By FXEmpire.com

Europe’s leading shares fell yesterday; dragged down by weakness in banks, as the European Central Bank and Germany’s finance ministry deflated optimism the ECB would cap peripheral bond yields in an effort to contain the euro zone’s debt crisis. U.S. Stocks eased off their worst levels to end mostly flat in another thin session Monday, but still remained around four-year highs, lifted by gains in techs.

Asian stocks were off to a flat start on Tuesday as investors await further clues about any action from the ECB to ease the region’s fiscal crisis.

Spain’s 10-year bonds advanced for the first week this month on speculation the government will request a sovereign bailout that would trigger European Central Bank purchases of its debt.

German 10-year bunds dropped as Chancellor Angela Merkel signaled support for the ECB’s plan to help reduce indebted countries’ borrowing costs and attach conditions to the providing the support. Spanish Prime Minister Mariano Rajoy reiterated that he is considering requesting purchases.

Asian stocks rose this week, with the benchmark index posting its longest weekly winning streak since March, after China’s Premier Wen Jiabao said there’s more room to adjust monetary policy and U.S. economic reports signaled strength in the world’s largest economy.

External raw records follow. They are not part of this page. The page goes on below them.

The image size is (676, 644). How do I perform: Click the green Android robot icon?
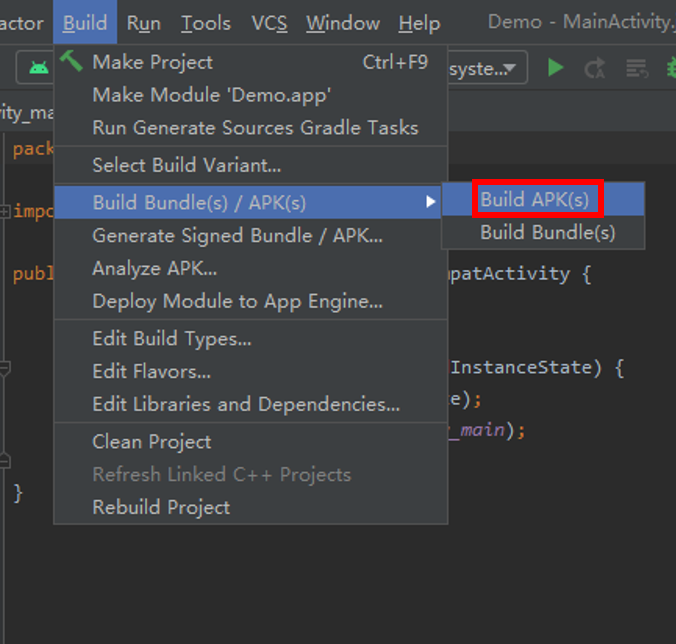39,68
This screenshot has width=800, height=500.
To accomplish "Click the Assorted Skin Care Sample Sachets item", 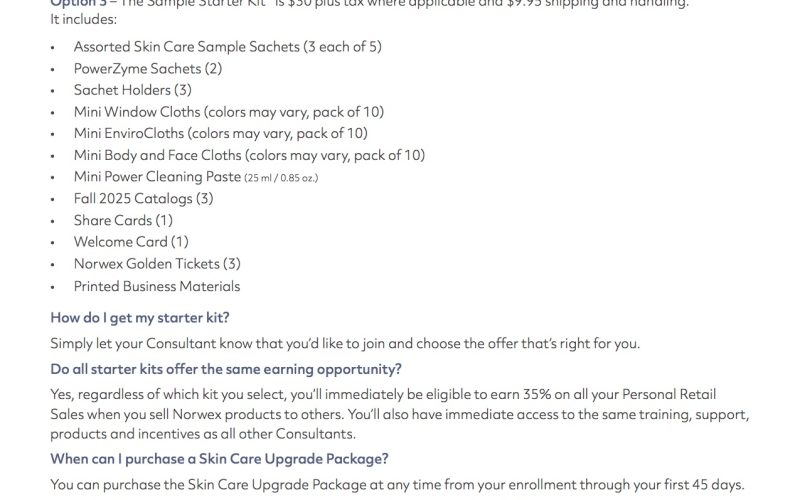I will pos(227,47).
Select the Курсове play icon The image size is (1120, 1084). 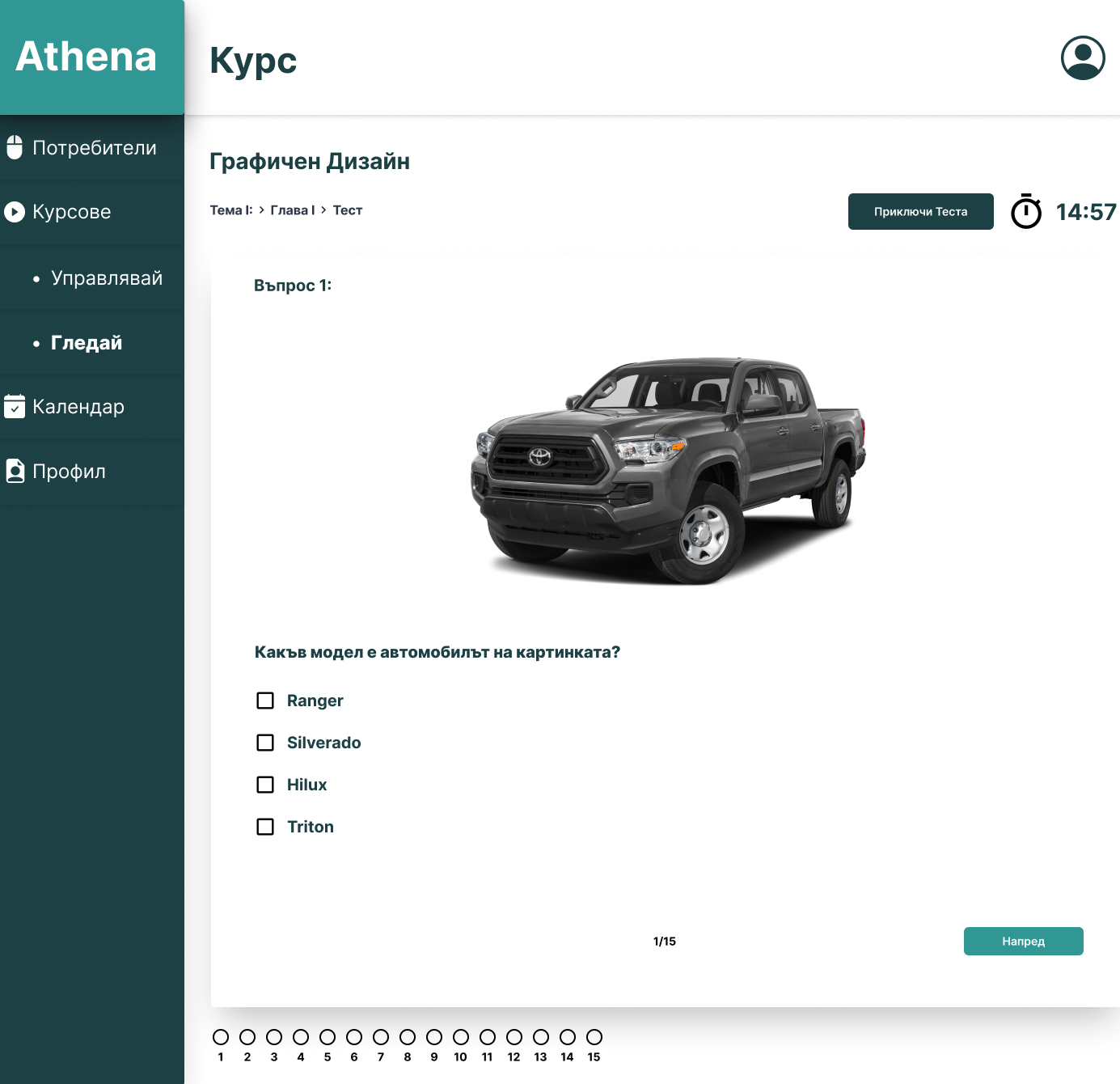(15, 212)
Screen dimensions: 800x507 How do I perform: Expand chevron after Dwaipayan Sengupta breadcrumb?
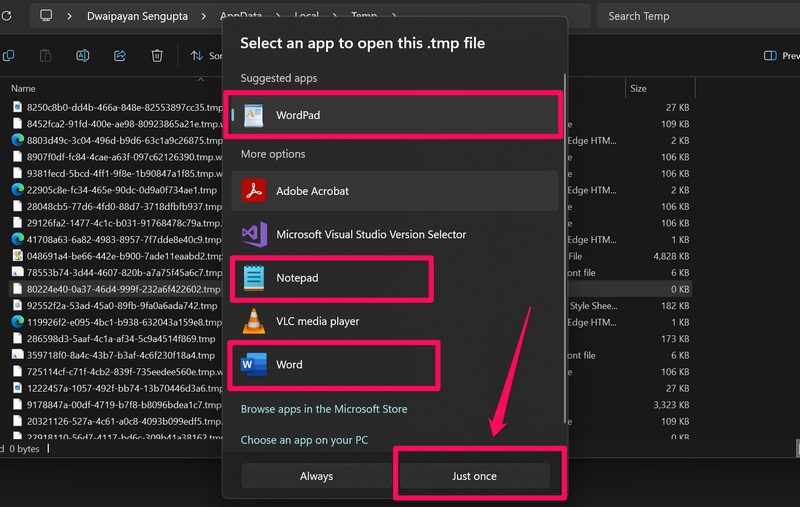(201, 16)
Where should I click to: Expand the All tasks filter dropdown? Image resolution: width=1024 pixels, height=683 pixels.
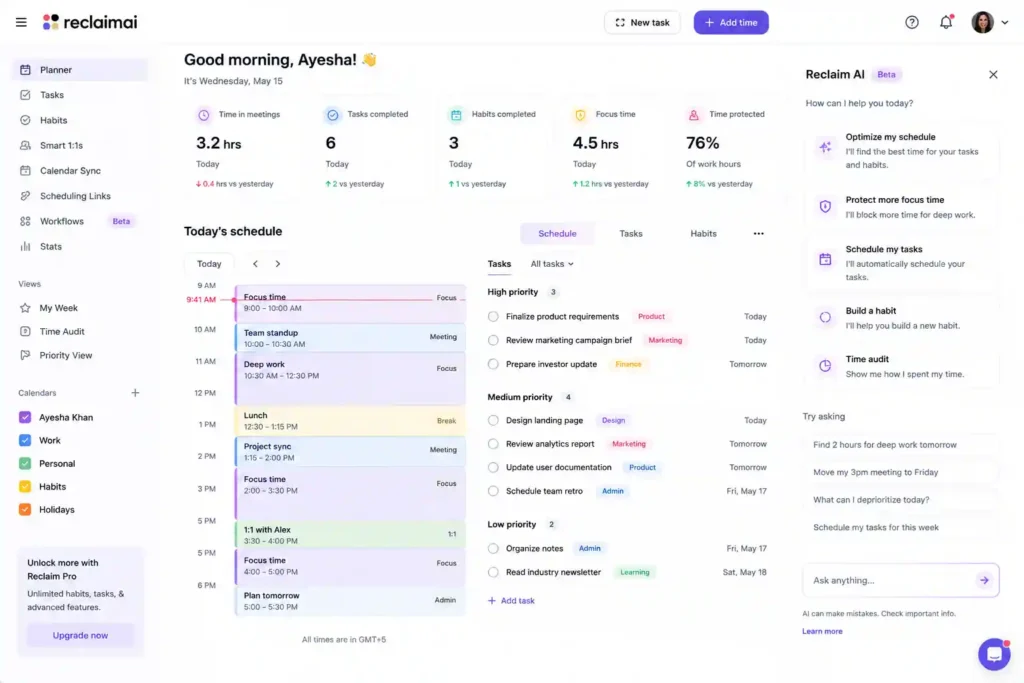[552, 264]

China’s July housing data showed prices of new homes rose in the largest number of cities in 14 months, as sentiment improved after interest rate cuts and incentives for first-time buyers.

The euro remained higher before Luxembourg Prime Minister Jean-Claude Juncker visits Greece to discuss the country’s request for an extension to its fiscal adjustment program

Gold rose by 0.13% after the ECB president said policy makers will do whatever is needed to preserve the euro and amid increasing expectations of further stimulus measures in the US. But market concerns remain. Some physical “buying” of gold from Europe this week spiked the bullion price, while the amounts have been “quite small” so far. Silver rose by 0.02%.

Crude oil rose by 0.02% for the first time in three days in New York on concern eased that rising economic worries faltering demand of oil will be a concern in the world’s biggest crude consumer. Brent crude squeezed margins and has begun stifling demand from petrochemical makers.

Reports that Saudi Arabia is producing oil at its highest capacity in three decades were released yesterday.

European governments are rushing to boost stockpiles of crude oil and fuel, three agencies in control of strategic reserves said on Friday, anxious to comply with new EU rules and ahead of feared supply disruptions in the Middle East.

Crude oil prices slipped just under $96 per barrel, in choppy trading as investors remain worried about the European Central Bank’s ability to address the euro zone debt crisis while tight North Sea supplies and Middle East turmoil limited losses.

Natural gas futures closed higher, after three straight losing sessions. Prices were supported by concerns about rising tropical activity and some technical buying.